[clang] [clang] Optimize castToDeclContext for 2% improvement in build times (PR #76825)

Pol M via cfe-commits cfe-commits at lists.llvm.org
Thu Jan 4 06:20:59 PST 2024


https://github.com/Destroyerrrocket updated https://github.com/llvm/llvm-project/pull/76825

>From 2afecb35d80df788641c1b45cb74077037ff075f Mon Sep 17 00:00:00 2001
From: =?UTF-8?q?Pol=20Marcet=20Sard=C3=A0?= <polmarcetsarda at gmail.com>
Date: Wed, 3 Jan 2024 16:00:42 +0100
Subject: [PATCH] [clang] Optimize castToDeclContext for 2% improvement in
 build times

castToDeclContext is a heavily used function, and as such, it needs to
be kept as slim as feasible to preserve as much performance as possible.
To this end, it was observed that the function was generating suboptimal
assembly code, and putting the most common execution path in the longest
sequence of instructions. This patch addresses this by guiding the
compiler towards generating a lookup table of offsets, which can be used
to perform an addition on the pointer. This results in a 1-2%
improvement on debug builds (and a negligible improvement on release).
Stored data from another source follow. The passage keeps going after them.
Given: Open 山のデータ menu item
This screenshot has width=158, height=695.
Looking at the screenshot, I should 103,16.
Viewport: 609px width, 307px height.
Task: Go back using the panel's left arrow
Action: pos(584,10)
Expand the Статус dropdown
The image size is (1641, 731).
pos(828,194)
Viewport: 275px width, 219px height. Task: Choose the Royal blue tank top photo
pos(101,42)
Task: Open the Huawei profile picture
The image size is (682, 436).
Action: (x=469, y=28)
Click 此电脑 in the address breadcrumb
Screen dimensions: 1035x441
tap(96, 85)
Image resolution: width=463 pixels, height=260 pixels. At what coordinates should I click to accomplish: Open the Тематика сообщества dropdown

To achieve this, the switch was simplified to flatten the if statements
in the default branch. In order to make the values of the switch more
compact, encouraging LLVM to generate a look-up table instead of a jump
table, the AST TableGen generator was modified so it can take order
priority based on class inheritance. This combination allowed for a more
optimal generation of the function. Of note, 2 other functions with an
equivalent structure also needed to be modified.

Please refer to the issue/PR for exact assembly results:
https://github.com/llvm/llvm-project/issues/76824
https://github.com/llvm/llvm-project/pull/76825

Reviewers: Cor3ntin & Endilll
---
 clang/include/clang/AST/DeclCXX.h             |   8 ++
 clang/lib/AST/DeclBase.cpp                    |  50 +++------
 clang/utils/TableGen/ClangASTNodesEmitter.cpp | 103 +++++++++++-------
 clang/utils/TableGen/TableGen.cpp             |   3 +-
 clang/utils/TableGen/TableGenBackends.h       |  10 +-
 5 files changed, 97 insertions(+), 77 deletions(-)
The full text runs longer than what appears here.